ValidaDatos(request("Nombre"))

Suerte

piskui · #15 (**permalink**) 28/07/2008, 05:29

asi no funciona, no entro ni con mi login correcto, no se que pasa pero me descuadra la pagina y el cuadro del login me lo muestra en el centro....yo creo que es al llamarlo con request.....xq me lo hizo otra vez probando.
Muchas gracias por tu ayuda de verdad, pero no logro dar con una solucion, y estoy pensando en dejarlo asi, y pasar de limpiar el cuadro del login.....para los cuadros de bsuqueda tengo una funcion que limita ciertas palabras SQL por lo que si se introducen las elimina, el unico cuadro que me queda es el del login que está limitado a 20 caracteres, y el usuario tiene permisos solo de consulta....yo creo que con esto seria suficiente para evitar la inserccion SQL, tu que crees???
Muchas gracias por tu ayuda de verdad, siento no saber o poder aplicarla por la complicidad del proyecto que trato, un saludo compañero!
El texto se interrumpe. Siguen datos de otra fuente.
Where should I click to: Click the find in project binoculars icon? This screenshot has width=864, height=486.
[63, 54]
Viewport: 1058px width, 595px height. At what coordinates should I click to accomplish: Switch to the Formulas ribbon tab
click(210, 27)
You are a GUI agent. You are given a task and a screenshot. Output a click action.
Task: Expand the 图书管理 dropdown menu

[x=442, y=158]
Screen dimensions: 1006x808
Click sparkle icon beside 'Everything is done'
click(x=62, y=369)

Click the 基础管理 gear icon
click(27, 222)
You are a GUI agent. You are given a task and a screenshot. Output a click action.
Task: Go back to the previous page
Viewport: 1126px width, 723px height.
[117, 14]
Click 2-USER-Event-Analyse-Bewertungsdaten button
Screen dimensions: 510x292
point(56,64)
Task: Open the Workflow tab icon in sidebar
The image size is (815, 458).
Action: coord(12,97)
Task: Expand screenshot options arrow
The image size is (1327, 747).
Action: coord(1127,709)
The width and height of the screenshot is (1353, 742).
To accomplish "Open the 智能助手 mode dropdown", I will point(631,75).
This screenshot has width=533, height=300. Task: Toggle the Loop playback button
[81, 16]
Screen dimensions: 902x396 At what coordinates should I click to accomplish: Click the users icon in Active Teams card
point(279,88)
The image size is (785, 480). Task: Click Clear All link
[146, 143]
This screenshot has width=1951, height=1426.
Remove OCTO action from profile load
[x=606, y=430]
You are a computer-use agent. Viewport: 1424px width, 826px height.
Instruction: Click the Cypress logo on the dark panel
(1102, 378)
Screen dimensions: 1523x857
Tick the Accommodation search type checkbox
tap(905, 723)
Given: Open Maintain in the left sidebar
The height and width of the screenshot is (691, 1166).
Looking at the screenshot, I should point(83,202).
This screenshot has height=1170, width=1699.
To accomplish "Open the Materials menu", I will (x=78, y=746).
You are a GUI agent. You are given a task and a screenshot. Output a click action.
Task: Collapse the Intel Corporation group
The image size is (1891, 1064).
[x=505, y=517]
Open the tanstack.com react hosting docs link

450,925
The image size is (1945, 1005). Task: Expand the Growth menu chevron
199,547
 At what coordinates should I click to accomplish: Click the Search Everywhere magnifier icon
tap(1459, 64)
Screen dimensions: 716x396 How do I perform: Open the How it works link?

Adler · #16 (**permalink**) 28/07/2008, 06:41

Hola

Lamento no haberte sido de ayuda. Esperemos a ver que aportan otros

Suerte

piskui · #17 (**permalink**) 28/07/2008, 10:50

hola, me fuiste de ayuda, de verdad entendi bastante con tu ayuda, pero no logre hacerlo funcionar, aun asi muchas gracias por tu ayuda sinceramente.
Si alguno quiere comentarme alguna solucion o algo se lo agradeceria, un saludo.